▸ **Requirement**
Reproduce the records below, changing every occurrence of "Output a click action" to "Return a single click action" and leaving all other text untouched.

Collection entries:

============================================================

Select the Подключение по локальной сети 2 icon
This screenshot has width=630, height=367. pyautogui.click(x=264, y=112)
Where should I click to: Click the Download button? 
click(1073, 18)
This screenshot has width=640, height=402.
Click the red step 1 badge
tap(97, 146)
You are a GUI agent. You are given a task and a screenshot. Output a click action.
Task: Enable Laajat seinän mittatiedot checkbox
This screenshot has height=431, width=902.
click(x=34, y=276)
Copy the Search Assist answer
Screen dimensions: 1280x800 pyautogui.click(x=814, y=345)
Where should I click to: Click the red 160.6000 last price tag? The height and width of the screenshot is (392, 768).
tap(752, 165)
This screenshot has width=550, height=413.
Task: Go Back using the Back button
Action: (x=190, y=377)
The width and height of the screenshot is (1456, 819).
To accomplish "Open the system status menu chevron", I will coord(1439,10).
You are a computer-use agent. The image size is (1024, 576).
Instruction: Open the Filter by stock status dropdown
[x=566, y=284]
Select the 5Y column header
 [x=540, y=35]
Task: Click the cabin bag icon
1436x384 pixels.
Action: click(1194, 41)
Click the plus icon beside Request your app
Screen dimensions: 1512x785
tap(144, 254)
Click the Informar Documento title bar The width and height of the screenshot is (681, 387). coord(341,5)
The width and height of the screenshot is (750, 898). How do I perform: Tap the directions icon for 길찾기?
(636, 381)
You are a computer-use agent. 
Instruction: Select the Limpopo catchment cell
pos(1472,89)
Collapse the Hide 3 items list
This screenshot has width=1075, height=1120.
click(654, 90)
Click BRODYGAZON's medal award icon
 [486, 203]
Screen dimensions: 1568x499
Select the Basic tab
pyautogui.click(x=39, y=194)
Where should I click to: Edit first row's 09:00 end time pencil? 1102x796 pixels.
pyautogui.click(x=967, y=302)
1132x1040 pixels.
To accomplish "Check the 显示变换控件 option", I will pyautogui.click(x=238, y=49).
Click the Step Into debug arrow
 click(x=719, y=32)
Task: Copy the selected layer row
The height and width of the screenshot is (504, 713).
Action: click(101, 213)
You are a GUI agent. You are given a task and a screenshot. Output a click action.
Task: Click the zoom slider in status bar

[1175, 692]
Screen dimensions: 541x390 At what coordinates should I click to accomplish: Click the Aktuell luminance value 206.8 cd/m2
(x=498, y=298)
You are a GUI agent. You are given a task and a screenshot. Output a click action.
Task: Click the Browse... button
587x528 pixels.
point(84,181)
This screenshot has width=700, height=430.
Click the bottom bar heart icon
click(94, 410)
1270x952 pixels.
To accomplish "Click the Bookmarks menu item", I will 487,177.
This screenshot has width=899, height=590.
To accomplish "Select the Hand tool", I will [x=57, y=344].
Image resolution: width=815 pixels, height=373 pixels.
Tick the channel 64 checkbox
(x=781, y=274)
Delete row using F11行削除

============================================================

▸ **Exercise output**
Select the Подключение по локальной сети 2 icon
This screenshot has width=630, height=367. pyautogui.click(x=264, y=112)
Where should I click to: Click the Download button? 
click(1073, 18)
This screenshot has width=640, height=402.
Click the red step 1 badge
tap(97, 146)
You are a GUI agent. You are given a task and a screenshot. Return a single click action.
Task: Enable Laajat seinän mittatiedot checkbox
This screenshot has height=431, width=902.
click(x=34, y=276)
Copy the Search Assist answer
Screen dimensions: 1280x800 pyautogui.click(x=814, y=345)
Where should I click to: Click the red 160.6000 last price tag? The height and width of the screenshot is (392, 768).
tap(752, 165)
This screenshot has width=550, height=413.
Task: Go Back using the Back button
Action: (x=190, y=377)
The width and height of the screenshot is (1456, 819).
To accomplish "Open the system status menu chevron", I will coord(1439,10).
You are a computer-use agent. The image size is (1024, 576).
Instruction: Open the Filter by stock status dropdown
[x=566, y=284]
Select the 5Y column header
 [x=540, y=35]
Task: Click the cabin bag icon
1436x384 pixels.
Action: click(1194, 41)
Click the plus icon beside Request your app
Screen dimensions: 1512x785
tap(144, 254)
Click the Informar Documento title bar The width and height of the screenshot is (681, 387). coord(341,5)
The width and height of the screenshot is (750, 898). How do I perform: Tap the directions icon for 길찾기?
(636, 381)
You are a computer-use agent. 
Instruction: Select the Limpopo catchment cell
pos(1472,89)
Collapse the Hide 3 items list
This screenshot has width=1075, height=1120.
click(654, 90)
Click BRODYGAZON's medal award icon
 [486, 203]
Screen dimensions: 1568x499
Select the Basic tab
pyautogui.click(x=39, y=194)
Where should I click to: Edit first row's 09:00 end time pencil? 1102x796 pixels.
pyautogui.click(x=967, y=302)
1132x1040 pixels.
To accomplish "Check the 显示变换控件 option", I will pyautogui.click(x=238, y=49).
Click the Step Into debug arrow
 click(x=719, y=32)
Task: Copy the selected layer row
The height and width of the screenshot is (504, 713).
Action: click(101, 213)
You are a GUI agent. You are given a task and a screenshot. Return a single click action.
Task: Click the zoom slider in status bar

[1175, 692]
Screen dimensions: 541x390 At what coordinates should I click to accomplish: Click the Aktuell luminance value 206.8 cd/m2
(x=498, y=298)
You are a GUI agent. You are given a task and a screenshot. Return a single click action.
Task: Click the Browse... button
587x528 pixels.
point(84,181)
This screenshot has width=700, height=430.
Click the bottom bar heart icon
click(94, 410)
1270x952 pixels.
To accomplish "Click the Bookmarks menu item", I will 487,177.
This screenshot has width=899, height=590.
To accomplish "Select the Hand tool", I will [x=57, y=344].
Image resolution: width=815 pixels, height=373 pixels.
Tick the channel 64 checkbox
(x=781, y=274)
Delete row using F11行削除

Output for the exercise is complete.